A great address and an amazing clubhouse. A historical club – with very few members, sadly being ruined by jeans-wearing Americans who do not understand the clubland culture. Let the NLC serve as a warning against any other club planning to relax its dress code.
- Full name: National Liberal Club
- Location: 1 Whitehall Place
- Type: Originally a political club, now social. Very exclusive, non-commercial private members’ club
- Formed: 1882
- Membership requirements: Proposed and seconded by at least two current members. Short waiting list.
Probably the most stunning interior of all the traditional Gentlemen’s clubs in London – but visitors are usually duly impressed long before walking through the front door.

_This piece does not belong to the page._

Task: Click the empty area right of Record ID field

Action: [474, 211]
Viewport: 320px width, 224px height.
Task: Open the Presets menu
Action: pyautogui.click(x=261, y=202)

Not only does the club have the most impressive address of all London clubs – 1 Whitehall Place – but the building itself, design by Alfred Waterhouse (who also designed the Natural History Museum), stands like a royal palace just off the embankment. Overlooking the Thames and the London Eye, the lucky members of the National Liberal Club not only are able to enjoy their summer drinks on one of London’s best terraces, but also have the best view in the city of the New Year’s firework.

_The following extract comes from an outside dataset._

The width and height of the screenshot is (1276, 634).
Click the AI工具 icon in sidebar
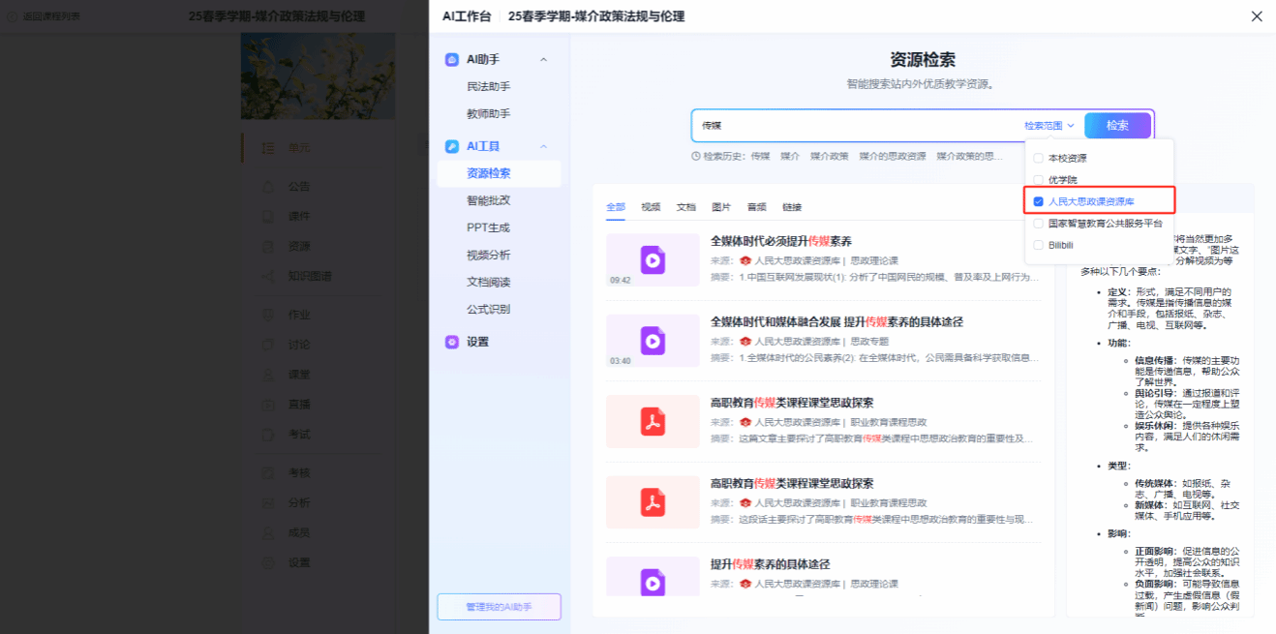tap(451, 146)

Through the front doors, you enter the Main Hall. Strict porters are there to gently guide away the curious and the American tourists who have mistaken the club for the neighbouring Royal Horseguards Hotel. But if you are lucky enough to be allowed further in, you will enter the rotunda with the largest free-standing marble staircase in Europe. An absolute magnificent piece of design, it replaces the old staircase after it was damaged during the war.
As you wander around the club, though, you cannot help but notice the tilework that covers walls, ceilings and columns throughout the building. It is certainly impressive, but the colours and style of the tiles have sometimes led to comments likening certain parts of the clubhouse to a very large and heavily decorated public lavatory. The 1st Earl of Birkenhead, who was once told off for regularly stopping by the club to use the men’s room without being a member, in a story much enjoyed and repeated in the club, simply replied “Good God! Is it a club too?”
Jokes aside, the interior of the National Liberal Club is splendid, though perhaps a bit faded. The Smoking Room, which now serves as a members’ sitting room, is stunning – as is the Dining Room, the Bar and the many club’s function rooms. As you walk around the enormous clubhouse it is hard to believe that the club originally was in fact substantially bigger yet, having been forced to sell off parts of the building to the next-door hotel during those dark clubland years of the 60s and early 70s.
The National Liberal Club today is open for both political members, of the liberal persuasion naturally, and non-political members. This was not a desperate attempt to attract more members, though. The finances looked briefly up, but is again back in red with a membership of only 1200 or so. Apparently, allowing jeans and t-shirts (see below) has backfired and many long-time members have left for more traditional clubs, such as the Reform.
If what you’re after is an ultra-traditional club with dark leather sofas, old paintings and a large smoking room, this used to be as good as it gets. Sadly, a few years ago, the NLC introduced a very relaxed come-as-you-please dress-code. The policy was pushed through against fierce opposition from some of the old-style members; many of the old guard have since resigned.
Since the changes, the NLC has accepted many jeans-wearing members who you’d otherwise suspect belonged to commercial establishments such as Home House or Onda. As a result, its reputation in clubland has plummeted and in 2023 the Oxford & Cambridge Club terminated its reciprocal agreement with NLC. As one committee member said: “It was never about the dress-code. It’s about the character of the people you want as your fellow members. If you can’t be bothered to put a tie on, you probably don’t care much for your club.”